Tiempo después, en la década de los noventa del siglo pasado, engañado por el espejismo que a muchos nos engañó, el escritor testimonió en Los rituales del caos el momento de mayor fulgor y credibilidad de la hoy inefable Gloria Trevi. Años antes del escándalo que dejó al descubierto el rostro verdadero de la cantante regiomontana, Monsiváis vio en ella a “la vocera de una generación” en cuya popularidad “intervienen la audacia y la franqueza y el juego erótico y la apariencia frágil y cachonda y la energía y la voz gruesa, gruexa, que anima un repertorio donde las ganas y su realización instantánea son una y la misma cosa”. Ya todos sabemos lo que pasó después.
Es inagotable la lista de personajes y fenómenos relacionados con la farándula de los que se ocupó Carlos Monsiváis.: desde las figuras legendarias de la llamada “Epoca de Oro” del cine mexicano como María Félix, Pedro Infante, Tin Tan y Tongolele, hasta Los Tigres del Norte y Molotov, pasando por Paquita la del Barrio, Irma Serrano (La Tigresa), El Piporro y Luis Miguel.

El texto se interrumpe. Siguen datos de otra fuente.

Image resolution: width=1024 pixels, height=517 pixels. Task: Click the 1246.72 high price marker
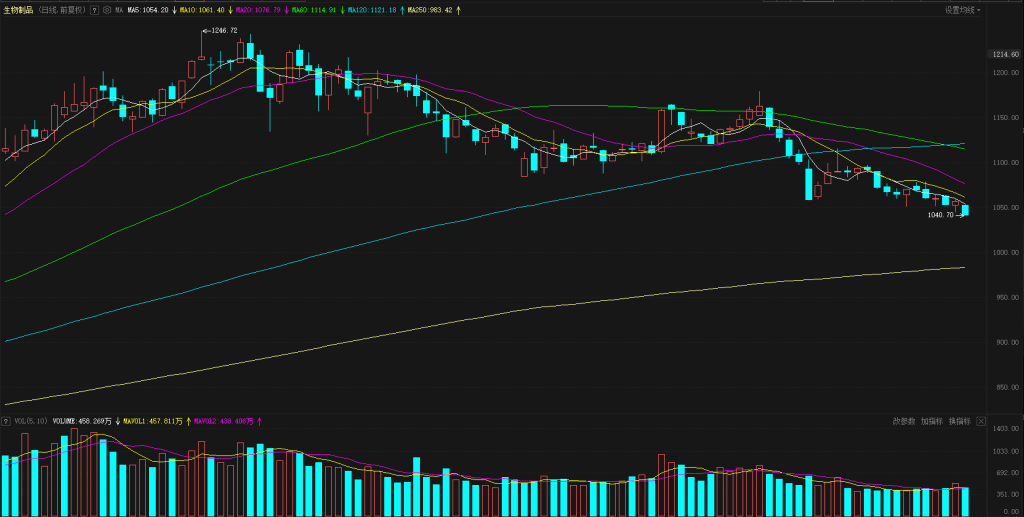[223, 31]
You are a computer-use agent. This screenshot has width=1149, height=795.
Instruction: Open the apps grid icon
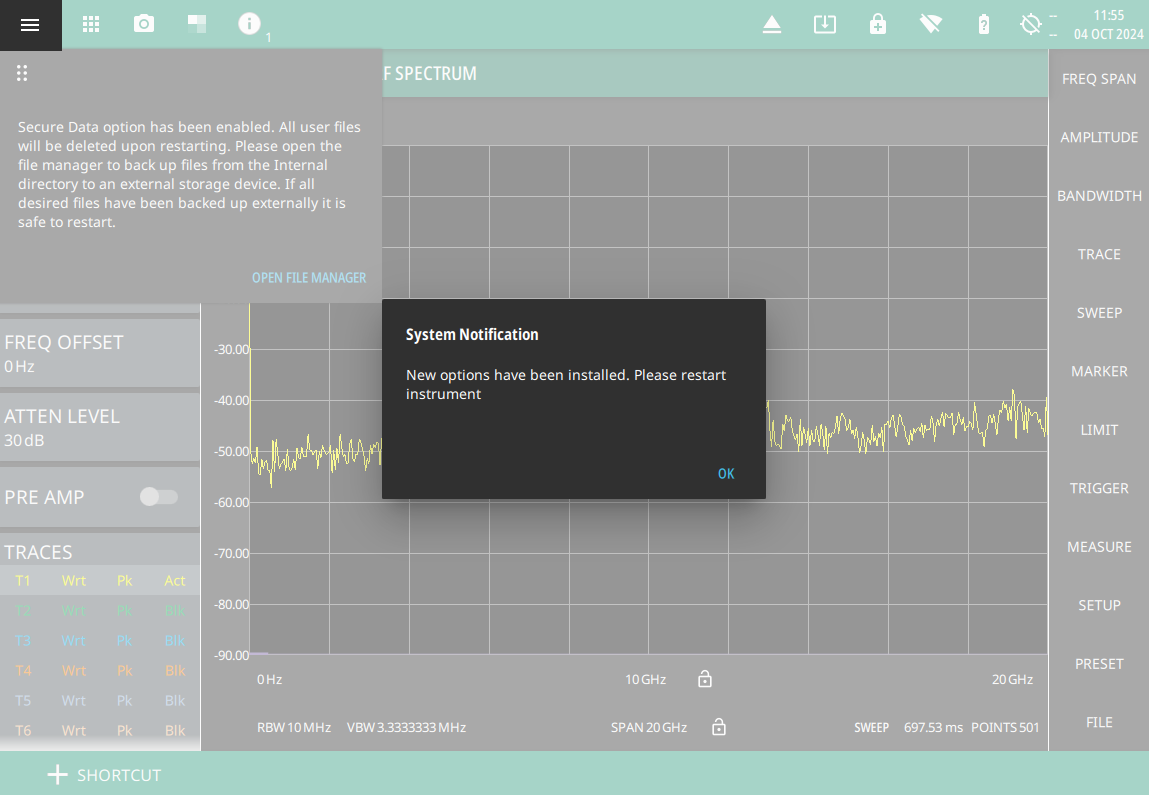point(91,25)
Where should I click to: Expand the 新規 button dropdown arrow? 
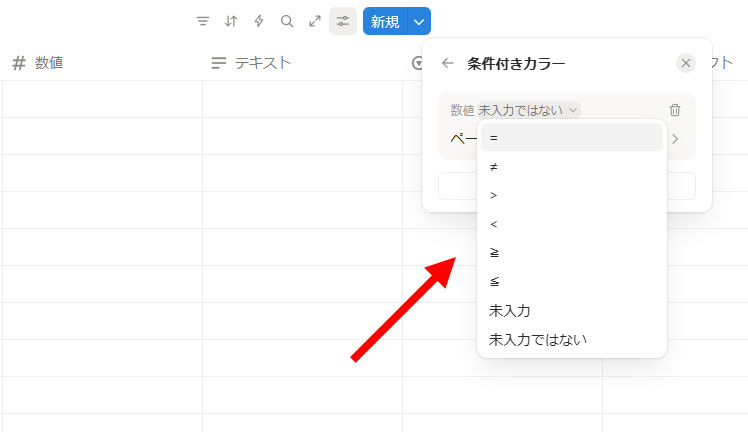[420, 21]
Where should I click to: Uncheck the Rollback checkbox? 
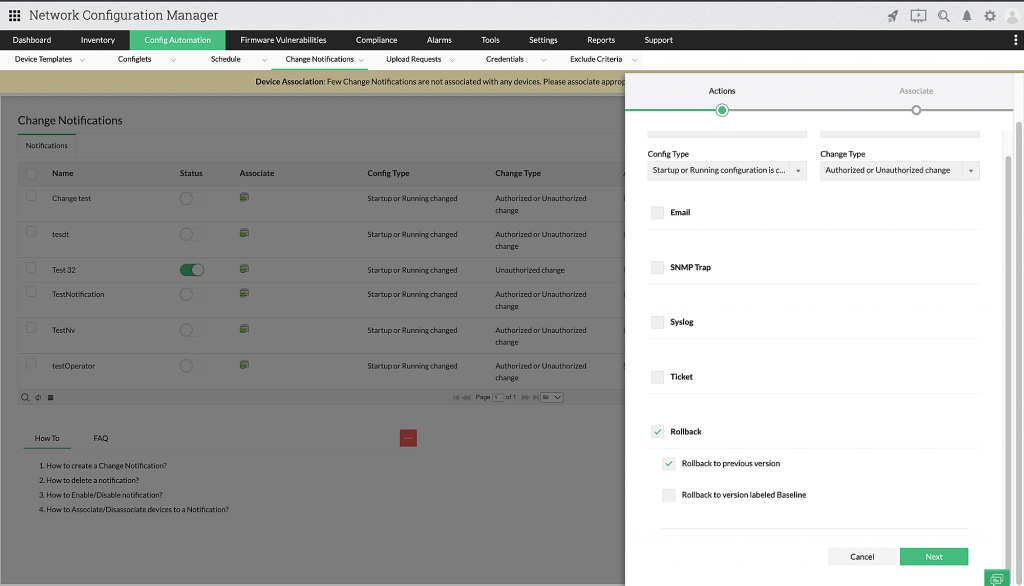click(657, 432)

El cronista y ensayista sabía --y por él muchos lo entendimos así-- que la farándula es un espejo de la verdad en el que también se pueden observar las aspiraciones, miedos, limitaciones e, incluso, virtudes de una sociedad.
Resta decir que Monsiváis no fue únicamente un observador distante y neutral de la farándula nacional, también fue un protagonista. En contraste con su talante huraño y solitario, realmente parecía disfrutar, a su muy particular manera, de las cámaras y los reflectores. Así lo demuestra su aparición en un videoclip de Luis Miguel, su papel como Santa Claus ebrio en la película Los Caifanes, aquella escena del filme En este pueblo no hay ladrones, donde se le ve --quizás veinteañero-- jugando billar junto al escritor Juan Rulfo y al caricaturista Abel Quezada. Ahí está también su presencia en programas de televisión como El Calabozo o chacoteando con La Beba Galván (personaje de Víctor Trujillo).
Sin pretensiones de juzgarlo, se puede decir que este aspecto en apariencia frívolo de su personalidad, tuvo que ver para que se distinguiera como el intelectual más mediático del México contemporáneo: Monsiváis superstar.